In Missouri, real estate agents pay close attention to who buyers hire to inspect homes because the state does not regulate home inspections. Inspectors are not licensed and they don’t need any training to run home inspection businesses. They do need to follow fair trade and consumer protection guidelines.
However, buyers getting loans need to have the home inspected. Government-backed loans, such as VA and FHA loans, have stringent guidelines for home purchases. Lenders of conventional loans also require a house to be structurally sound and free of hazards like asbestos and lead-based paint. The buyer’s lender might have a checklist of items to be inspected. In Missouri, home inspections focus on five areas:
Large cracks in the foundation might mean there are structural issues with a house. A home inspector will walk around the outside of the house looking for cracks and problems with the way the ground has settled around the foundation. Inside, they will look for wet basements and sloping floors. If there is a crawl space, they will go in and look for moisture, mold, and decaying wood supports.
The inspector looks for leaks and damaged or loose shingles and estimates the age of the roof. Some inspectors get on the roof and others inspect it from a ladder. The roof inspection also includes assessing the condition of gutters, vents, flashing, and attic ventilation.
To pass the inspection for a government-backed loan, the roof must be expected to last at least two more years. The FHA requires a new roof if it needs repairs and has three or more layers of shingles.
An inspection of the plumbing system includes pipes throughout the house plus bathrooms, the kitchen, and spigots. The inspector looks for leaks, corrosion, and cracks. If the seller has fixed plumbing problems themselves and the inspector knows it, that will be noted in the inspection report.

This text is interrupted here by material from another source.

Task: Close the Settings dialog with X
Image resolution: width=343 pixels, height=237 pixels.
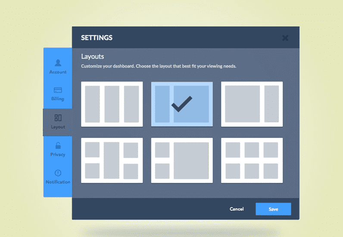Action: [x=285, y=38]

If a sink, toilet, or bathtub has been leaking, there might be evidence on the walls, floor, or ceiling. The inspector will search for where the leaks are coming from and note it on the report.
4. Electrical systems
Inspectors examine the electrical panel to see if there are exposed or frayed wires and if the system is up-to-code. For government-backed loans, switches and outlets must work throughout the house. In old houses, inspectors see whether knob and tube wiring is present or has been replaced.

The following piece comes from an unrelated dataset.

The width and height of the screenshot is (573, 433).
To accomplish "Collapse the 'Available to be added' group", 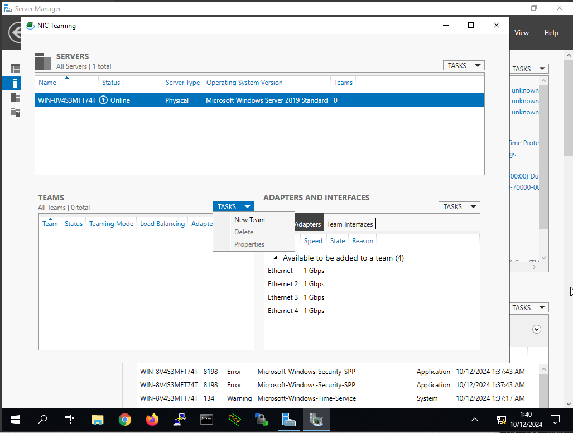I will click(x=275, y=258).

5. Heating, ventilation, and air conditioning.
Every buyer wants to know whether the heating and air conditioning are in good shape because replacing a furnace costs big bucks. The inspection is simple if everything runs well. The inspector turns on the heat and A/C upon arrival and waits for them to run through their cycles.
A home inspector also looks at windows, doors, the attic, insulation, the basement, and safety hazards like pest infestations, radon, and mold. Home inspections typically do not include cosmetic defects like landscaping, appliances, paint, and wallpaper.